> [Exercise prompt]: Retype every line without any change, beginning with the line that contains "You are a GUI" and continuing through the final line.
= = =
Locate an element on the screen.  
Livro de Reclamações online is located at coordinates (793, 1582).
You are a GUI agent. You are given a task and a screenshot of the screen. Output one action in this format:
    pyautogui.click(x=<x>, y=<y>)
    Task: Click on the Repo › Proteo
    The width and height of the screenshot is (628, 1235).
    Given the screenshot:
= = =
> [Answer to this problem]:
You are a GUI agent. You are given a task and a screenshot of the screen. Output one action in this format:
    pyautogui.click(x=<x>, y=<y>)
    Task: Click on the Repo › Proteo
    The width and height of the screenshot is (628, 1235).
    Given the screenshot:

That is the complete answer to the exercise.